An account of human ToM should ultimately have something to say about the cognition that supports implicit ToM. Here, though, I remain open-minded. It is parsimonious to assume that infants and great apes the share the cognitive mechanisms that support the tracking of belief-like states (Sober 2005; Moore 2017d). Since my own research is primarily concerned with explaining the differences between these species, and with providing an account of what enabled ToM development in the former but not the latter, this makes it legitimate to bracket questions about the common mechanisms that support implicit ToM.

While the Heyes and two-systems accounts both endorse a language-dependence view of human ToM, they say little about how creatures lacking a developed ToM might invent and acquire one. Since my goal is to fill in that gap, my interest in pre-verbal ToM is motivated by considerations of what is needed for language to develop. My concern is to sketch a theoretical account of how ToM could be invented and learned; and so to free us from the assumption that uniquely human ToM must be innate because it is needed for language development (Sperber 2000; Scott-Phillips 2014).

3 The cultural evolution of mind-modelling

If human ToM is learned, how should we think about its historical development, and the relationship between ToM and other cognitive abilities? Here I spell out three commitments of the view I defend.

First, if human ToM is developmentally dependent on the mastery of certain natural language forms (like sentential complements), then in key respects it is a human invention. Even if the foundations of language use are innate (e.g. Berwick and Chomsky 2016), natural languages like English and German were created, and the earliest languages likely contained little syntactic complexity. More complex forms of syntax emerged only as young languages were developed and refined over successive generations of use and under cultural selection for greater expressive power (see Sect. 5 for discussion). As better tools were invented, language users preferentially adopted them, while discarding older, less powerful types of linguistic construction (Christiansen and Chater 2016). This makes it highly likely that the earliest languages lacked the syntactic complexity needed for ToM talk, and that human ToM is therefore a product of cultural evolution.

■ Task goal: Can you duplicate the passage on theory of mind from "If human ToM is learned, how" up to and including "view I defend."? The lines that come next are from an unrelated source.

■ Entries provided:

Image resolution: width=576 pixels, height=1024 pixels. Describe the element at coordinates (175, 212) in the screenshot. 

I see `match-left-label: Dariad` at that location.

--

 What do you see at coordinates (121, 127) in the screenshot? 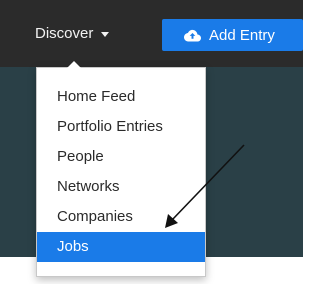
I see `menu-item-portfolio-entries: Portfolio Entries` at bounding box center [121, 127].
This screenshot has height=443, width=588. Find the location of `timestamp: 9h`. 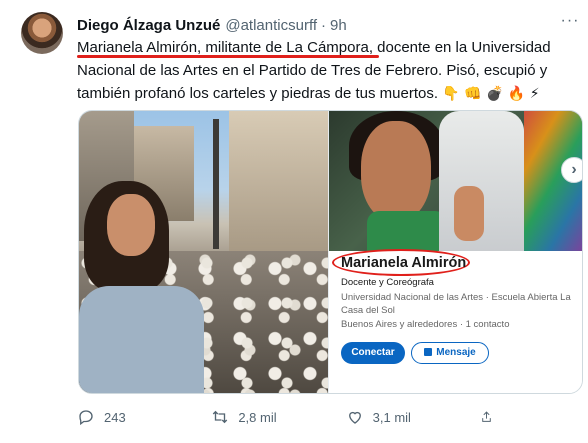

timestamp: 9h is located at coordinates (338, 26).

* * *

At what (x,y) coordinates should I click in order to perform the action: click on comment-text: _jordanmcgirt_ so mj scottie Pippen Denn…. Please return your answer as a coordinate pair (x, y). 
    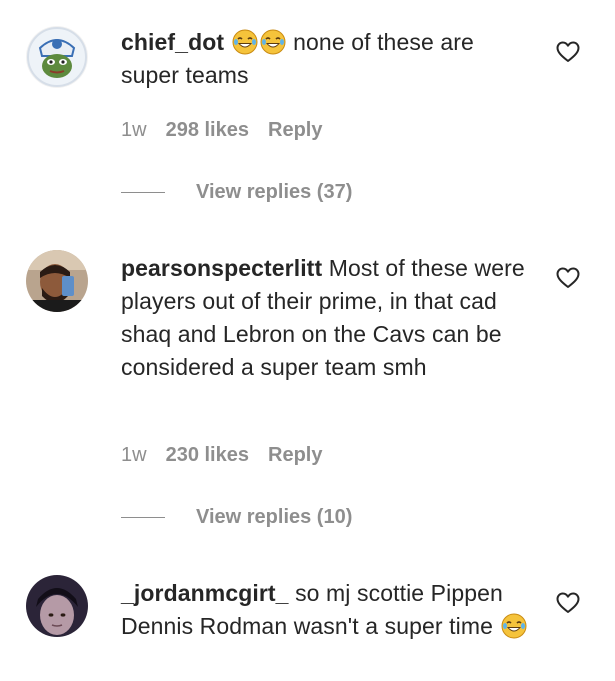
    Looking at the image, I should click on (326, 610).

■ Written response:
If human ToM is learned, how should we think about its historical development, and the relationship between ToM and other cognitive abilities? Here I spell out three commitments of the view I defend.